Sponsored by the MoJ, the Civil Justice Council is a non-departmental public body set up in 1998 to advise the Lord Chancellor on civil justice and civil procedure in England and Wales. It’s a pretty fair bet that the current Lord Chancellor Chris Greything will be in no mood to heed its latest advice. More likely, he’ll abolish the body altogether in a deeply responsible bid to reduce the deficit.
What exactly is the CJC saying that will sound so unwelcome a note in the ears of Greything? Oh, only that his plans for freeing us from scourge of whiplash could do with a bit of, shall we say, fine tuning. Irresponsible nonsense of course. But, before consigning their counsels to definitive oblivion, let us first expose them for the twaddle they so clearly are.
Airily untroubled as they are by the burdensome responsibilities of representative office, Lord Dyson (who ludicrously styles himself ‘Master of the Rolls’) and his chums are of course at liberty to make the odd fanciful suggestion, but to insinuate – as Bankstone News regrets to inform its readers, they have – that the Government has failed to present the evidence to support the supposed link between whiplash on the one hand and fraudulent and/or exaggerated claims on the other is vicious perniciousness.
Does the war zone surgeon stay his knife pending proper diagnosis? Does the baton wielding policeman pause to distinguish the enemy of the state from the hapless passer by? They do not. What insurance companies, and, frankly, the entire motoring public, want – nay, demand – right now is action not “further research”. If Britain is to be pulled back from the very brink of the abyss, the likes of Osborne and Greything would do well to cleave fast unto the timeless motto of our special forces: “Τοις τολμώσιν η τύχη ξύμφορος”.
More irresponsible still is the CJC’s absurd contention that the Government is wrong to believe that raising the small claims limit for personal injury claims will make it easier and cheaper for insurers to challenge them, describing this view loftily as “based on a misconception”. Citing some namby pamby nonsense about it being unfair to treat the same injury differently based purely on how it occurred, the CJC whinged that the £5,000 limit was “too high” and would rope in excessively complex cases.
Ironically, given its insistence on HMG providing supporting evidence for its new measures, the CJC complained vaguely that there is “a sense” that “only a small minority of claims are exaggerated or fraudulent, and the way to tackle fraud is by a robust approach by defendants to civil actions where there is evidence to support such an allegation or, in appropriate cases, through criminal prosecution.”

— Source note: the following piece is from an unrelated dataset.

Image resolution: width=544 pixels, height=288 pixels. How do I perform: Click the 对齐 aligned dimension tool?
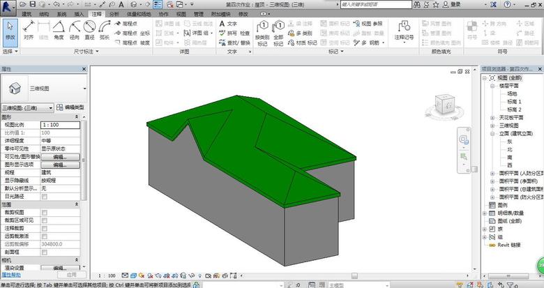coord(29,29)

With all due respect to those of extravagantly liberal sensibilities, Bankstone News can’t help thinking that this gibberish is on a par with the view that, because only some badgers carry the Mycobacterium bovis that causes bovine TB in cattle, there should be no cull! The simple and undeniable truth is that fewer claims means fewer instances of claims fraud. Let us please not get ourselves tangled up in fruitless speculation over unintended consequences – and focus instead on allowing insurers to maximise their ability to reduce premiums if they feel like it.